How do people make decisions? How can we understand what the patient is really saying with their yes or no to when it comes to spending money on dental treatment or on new shiny things.  What can we say as a dentist or hygienist to have the patient say YES to treatment? What words are we using? Do we use technical dental terms with drawn out explanations or are we presenting emotional outcomes like beauty, youth and/or change in appearance?

The end result of spending is fun! Whether it be avoiding pain or gaining pleasure. Think about that one! According to Tony Robbins, people make decisions based on two things; avoiding pain or gaining pleasure. Think of that brand new shiny car. If you are trading in an old, high cost to repair car for the new shiny one, you are avoiding pain by pouring money into a clunker that is unpredictable or gaining pleasure by owning that new, shiny, leather smelling brand new car. 

When it comes to spending money in dentistry, your competition is not the dentist down the street. Your competition is Apple, Coach or Porsche. People may choose not to spend in your office because they want to save the money so they can go on that cruise with their new iPhone6 carrying their Coach purse. It all goes back to discretionary spending. They want to save money to spend it on something else. It is a part of all of us!

How can we present dentistry to compete with this kind of spending? When someone goes to the Plastic Surgeon for a face lift, do you think the surgeon tells them the intricacies of the procedure like using a bard parker knife…etc? NO! He tells them the outcome of their youthful appearance or how people are going to notice how much better they look. Why don’t we do that with our dentistry?

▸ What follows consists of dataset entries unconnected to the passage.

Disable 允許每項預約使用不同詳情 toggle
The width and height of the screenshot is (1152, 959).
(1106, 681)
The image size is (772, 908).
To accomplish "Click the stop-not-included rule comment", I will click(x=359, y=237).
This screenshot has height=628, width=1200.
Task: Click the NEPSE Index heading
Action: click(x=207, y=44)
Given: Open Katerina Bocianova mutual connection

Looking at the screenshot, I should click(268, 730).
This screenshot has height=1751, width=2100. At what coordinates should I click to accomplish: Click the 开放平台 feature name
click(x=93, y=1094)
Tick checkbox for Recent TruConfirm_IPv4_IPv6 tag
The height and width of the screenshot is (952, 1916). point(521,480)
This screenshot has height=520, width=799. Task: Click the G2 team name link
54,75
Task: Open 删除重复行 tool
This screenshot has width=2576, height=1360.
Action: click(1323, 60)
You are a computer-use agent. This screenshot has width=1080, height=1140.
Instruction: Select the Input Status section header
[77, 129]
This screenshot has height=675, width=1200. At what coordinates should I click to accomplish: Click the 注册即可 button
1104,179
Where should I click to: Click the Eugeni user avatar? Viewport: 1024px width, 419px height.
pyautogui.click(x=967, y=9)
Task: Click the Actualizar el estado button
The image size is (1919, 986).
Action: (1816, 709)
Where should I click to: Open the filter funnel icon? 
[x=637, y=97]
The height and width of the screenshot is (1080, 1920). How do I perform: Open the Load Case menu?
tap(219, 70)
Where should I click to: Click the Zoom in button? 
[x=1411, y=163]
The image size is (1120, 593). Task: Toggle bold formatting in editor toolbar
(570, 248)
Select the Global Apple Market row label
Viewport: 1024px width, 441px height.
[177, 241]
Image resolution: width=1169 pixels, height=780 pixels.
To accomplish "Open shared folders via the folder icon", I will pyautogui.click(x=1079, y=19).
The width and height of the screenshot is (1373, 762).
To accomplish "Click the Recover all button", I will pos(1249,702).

Why don’t we offer how much better they will look with a whiter smile? Or, how the 40 something single mom will look with her new smile that makes her look like a 21 year old girl?

When presenting treatment to the patient, are you arduous and detailed, losing the patients’ interest? Do you use terms like core build ups and preps? Patients want the emotional outcome of what you do. They want to hear how easy this procedure is for them to go through. They want to know how much younger they will look.